Tan-Jones’s determination to drum up a sense of ecological awareness in their audience is an extension of this desire for communal nourishment. In their acclaimed film Indigo Zoom, for instance, the artist adopts the persona of an oxygen mask-clad superhero called Indigo Zoom, and embarks on a mission to source clean air — a project inspired by London’s toxic pollution levels.

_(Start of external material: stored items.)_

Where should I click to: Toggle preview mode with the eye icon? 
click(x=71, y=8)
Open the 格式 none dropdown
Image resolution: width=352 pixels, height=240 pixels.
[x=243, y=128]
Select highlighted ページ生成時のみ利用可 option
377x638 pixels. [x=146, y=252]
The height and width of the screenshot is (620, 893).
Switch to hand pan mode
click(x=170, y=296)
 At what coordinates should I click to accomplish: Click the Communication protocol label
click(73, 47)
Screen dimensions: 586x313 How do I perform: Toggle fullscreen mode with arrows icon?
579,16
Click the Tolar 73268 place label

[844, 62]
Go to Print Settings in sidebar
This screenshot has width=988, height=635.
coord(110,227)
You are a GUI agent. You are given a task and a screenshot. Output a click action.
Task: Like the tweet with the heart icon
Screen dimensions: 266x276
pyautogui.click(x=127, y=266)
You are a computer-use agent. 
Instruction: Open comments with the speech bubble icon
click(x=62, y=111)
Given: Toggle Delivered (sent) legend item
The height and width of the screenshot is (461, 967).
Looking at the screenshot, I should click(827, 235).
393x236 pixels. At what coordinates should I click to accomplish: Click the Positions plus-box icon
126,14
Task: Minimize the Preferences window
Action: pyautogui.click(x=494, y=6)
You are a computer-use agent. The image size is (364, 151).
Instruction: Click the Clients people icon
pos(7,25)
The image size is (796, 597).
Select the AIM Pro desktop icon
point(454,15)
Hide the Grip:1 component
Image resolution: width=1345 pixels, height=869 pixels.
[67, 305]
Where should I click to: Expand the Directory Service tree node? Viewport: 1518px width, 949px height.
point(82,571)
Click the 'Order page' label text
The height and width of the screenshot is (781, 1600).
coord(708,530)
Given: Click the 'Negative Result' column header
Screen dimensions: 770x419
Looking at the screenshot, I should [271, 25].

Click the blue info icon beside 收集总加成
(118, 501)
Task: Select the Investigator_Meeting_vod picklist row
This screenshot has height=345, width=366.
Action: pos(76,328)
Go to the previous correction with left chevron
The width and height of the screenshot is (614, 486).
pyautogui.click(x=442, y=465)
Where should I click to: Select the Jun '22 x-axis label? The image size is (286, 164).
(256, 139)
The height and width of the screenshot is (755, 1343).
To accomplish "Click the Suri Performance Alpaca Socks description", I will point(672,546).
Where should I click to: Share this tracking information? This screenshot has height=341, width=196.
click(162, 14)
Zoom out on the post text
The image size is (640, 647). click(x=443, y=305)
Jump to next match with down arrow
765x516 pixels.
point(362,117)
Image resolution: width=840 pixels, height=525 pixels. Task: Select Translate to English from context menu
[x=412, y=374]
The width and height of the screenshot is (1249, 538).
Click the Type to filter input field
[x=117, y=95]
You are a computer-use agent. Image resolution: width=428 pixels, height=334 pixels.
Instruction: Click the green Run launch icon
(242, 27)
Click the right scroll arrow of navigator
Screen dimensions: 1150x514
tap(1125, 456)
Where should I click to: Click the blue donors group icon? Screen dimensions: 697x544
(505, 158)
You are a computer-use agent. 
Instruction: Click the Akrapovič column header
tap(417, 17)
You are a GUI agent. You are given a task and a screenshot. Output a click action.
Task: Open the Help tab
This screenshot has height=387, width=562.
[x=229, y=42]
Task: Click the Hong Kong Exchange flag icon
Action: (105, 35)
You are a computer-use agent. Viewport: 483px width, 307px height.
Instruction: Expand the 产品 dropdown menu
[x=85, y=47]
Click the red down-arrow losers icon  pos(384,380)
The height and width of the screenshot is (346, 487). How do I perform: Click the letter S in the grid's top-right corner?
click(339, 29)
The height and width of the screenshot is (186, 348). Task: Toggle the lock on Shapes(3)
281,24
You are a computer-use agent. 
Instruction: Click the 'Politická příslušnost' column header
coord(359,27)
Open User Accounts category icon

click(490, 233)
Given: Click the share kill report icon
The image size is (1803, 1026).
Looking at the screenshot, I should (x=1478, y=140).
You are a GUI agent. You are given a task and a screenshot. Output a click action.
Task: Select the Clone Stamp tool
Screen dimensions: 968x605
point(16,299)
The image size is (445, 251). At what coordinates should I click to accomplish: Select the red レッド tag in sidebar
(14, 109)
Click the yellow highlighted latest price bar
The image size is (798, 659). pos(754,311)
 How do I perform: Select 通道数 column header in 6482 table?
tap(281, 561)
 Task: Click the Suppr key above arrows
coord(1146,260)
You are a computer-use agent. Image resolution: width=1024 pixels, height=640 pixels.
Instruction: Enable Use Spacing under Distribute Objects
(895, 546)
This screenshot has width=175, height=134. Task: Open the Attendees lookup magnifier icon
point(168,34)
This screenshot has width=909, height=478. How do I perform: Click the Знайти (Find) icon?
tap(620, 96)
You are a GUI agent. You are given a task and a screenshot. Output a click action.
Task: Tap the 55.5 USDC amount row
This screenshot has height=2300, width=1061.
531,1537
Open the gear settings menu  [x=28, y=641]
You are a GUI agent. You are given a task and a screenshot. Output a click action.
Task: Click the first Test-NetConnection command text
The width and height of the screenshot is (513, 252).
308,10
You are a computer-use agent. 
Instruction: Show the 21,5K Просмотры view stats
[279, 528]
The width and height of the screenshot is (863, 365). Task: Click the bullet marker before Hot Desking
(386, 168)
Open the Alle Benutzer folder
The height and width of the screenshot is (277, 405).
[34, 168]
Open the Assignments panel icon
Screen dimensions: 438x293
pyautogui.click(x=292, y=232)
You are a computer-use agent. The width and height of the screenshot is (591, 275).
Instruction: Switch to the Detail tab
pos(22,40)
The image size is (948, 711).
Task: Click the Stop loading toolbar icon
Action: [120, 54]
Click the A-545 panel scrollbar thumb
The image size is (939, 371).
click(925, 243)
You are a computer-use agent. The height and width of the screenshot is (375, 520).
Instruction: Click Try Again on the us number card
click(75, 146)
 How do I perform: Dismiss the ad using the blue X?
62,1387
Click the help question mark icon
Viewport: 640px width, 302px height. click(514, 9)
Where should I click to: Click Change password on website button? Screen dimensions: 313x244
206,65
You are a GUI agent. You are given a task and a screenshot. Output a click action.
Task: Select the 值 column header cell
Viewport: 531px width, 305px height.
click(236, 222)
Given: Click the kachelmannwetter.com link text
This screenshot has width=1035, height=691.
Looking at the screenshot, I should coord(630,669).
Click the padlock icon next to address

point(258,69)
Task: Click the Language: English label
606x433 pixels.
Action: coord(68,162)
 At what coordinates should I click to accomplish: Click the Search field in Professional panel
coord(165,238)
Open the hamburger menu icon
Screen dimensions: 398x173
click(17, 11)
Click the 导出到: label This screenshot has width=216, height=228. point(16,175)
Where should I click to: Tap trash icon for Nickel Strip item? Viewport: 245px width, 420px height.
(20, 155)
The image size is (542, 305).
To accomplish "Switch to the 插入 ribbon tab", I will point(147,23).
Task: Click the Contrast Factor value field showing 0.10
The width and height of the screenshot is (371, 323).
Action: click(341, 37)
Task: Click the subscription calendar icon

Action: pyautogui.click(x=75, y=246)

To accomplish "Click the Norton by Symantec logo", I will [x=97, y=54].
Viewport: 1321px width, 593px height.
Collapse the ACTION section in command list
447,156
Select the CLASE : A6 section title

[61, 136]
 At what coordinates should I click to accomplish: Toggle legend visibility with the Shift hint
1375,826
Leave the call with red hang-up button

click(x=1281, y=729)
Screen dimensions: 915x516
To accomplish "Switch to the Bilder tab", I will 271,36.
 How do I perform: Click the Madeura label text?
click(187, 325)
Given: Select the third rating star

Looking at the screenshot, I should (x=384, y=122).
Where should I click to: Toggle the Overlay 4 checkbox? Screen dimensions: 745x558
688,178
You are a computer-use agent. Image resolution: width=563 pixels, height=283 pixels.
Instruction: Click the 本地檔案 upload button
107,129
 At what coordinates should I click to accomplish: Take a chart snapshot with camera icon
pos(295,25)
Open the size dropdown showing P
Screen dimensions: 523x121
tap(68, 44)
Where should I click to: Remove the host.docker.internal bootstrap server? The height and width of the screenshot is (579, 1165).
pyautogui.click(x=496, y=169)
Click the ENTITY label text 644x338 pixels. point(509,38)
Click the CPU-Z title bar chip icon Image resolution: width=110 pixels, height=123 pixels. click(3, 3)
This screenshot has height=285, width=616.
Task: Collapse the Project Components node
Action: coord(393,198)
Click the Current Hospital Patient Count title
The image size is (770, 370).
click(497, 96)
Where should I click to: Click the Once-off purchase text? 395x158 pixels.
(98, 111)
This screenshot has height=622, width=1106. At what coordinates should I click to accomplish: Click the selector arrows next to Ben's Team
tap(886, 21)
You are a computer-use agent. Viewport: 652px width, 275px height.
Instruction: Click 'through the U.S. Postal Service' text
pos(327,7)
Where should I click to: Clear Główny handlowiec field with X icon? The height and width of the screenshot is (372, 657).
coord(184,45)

Much of Tan-Jones’s other work centres on the internet — they are known for their online alter-egos Una Jynxx and the Cyber Druid, part of what Tan-Jones terms “digital drag” — and their love/hate relationship with their cult online following, “You can find a community online that you might not find elsewhere,” they explain. “Before I lived in London, my escape was internet art spaces — I needed to find my people.” But recently Tan-Jones has grown concerned about the gap between “irl” existence and that of the cyber-world, questioning where the line is drawn, as well as the potential effect of the internet upon mental and spiritual health.
For this reason, the growing, “irl” Shadow Sistxrs community is particularly important to the artist – “it’s the project I have most put myself into, so it’s very ‘truthful’,” they explain. So while Una Jynxx and the Cyber Druid run riot in cyber-space, and Tan-Jones’s real life alter-ego, musician Yaya Bones, thrills everyone with plaintive sounds on stage, it is Tan-Jones themselves who is omnipresent in Shadow Sistxrs Fight Club. The resounding message the artist gives from this new platform is one of inclusivity, diversity, positivity and hope — in its most genuine form.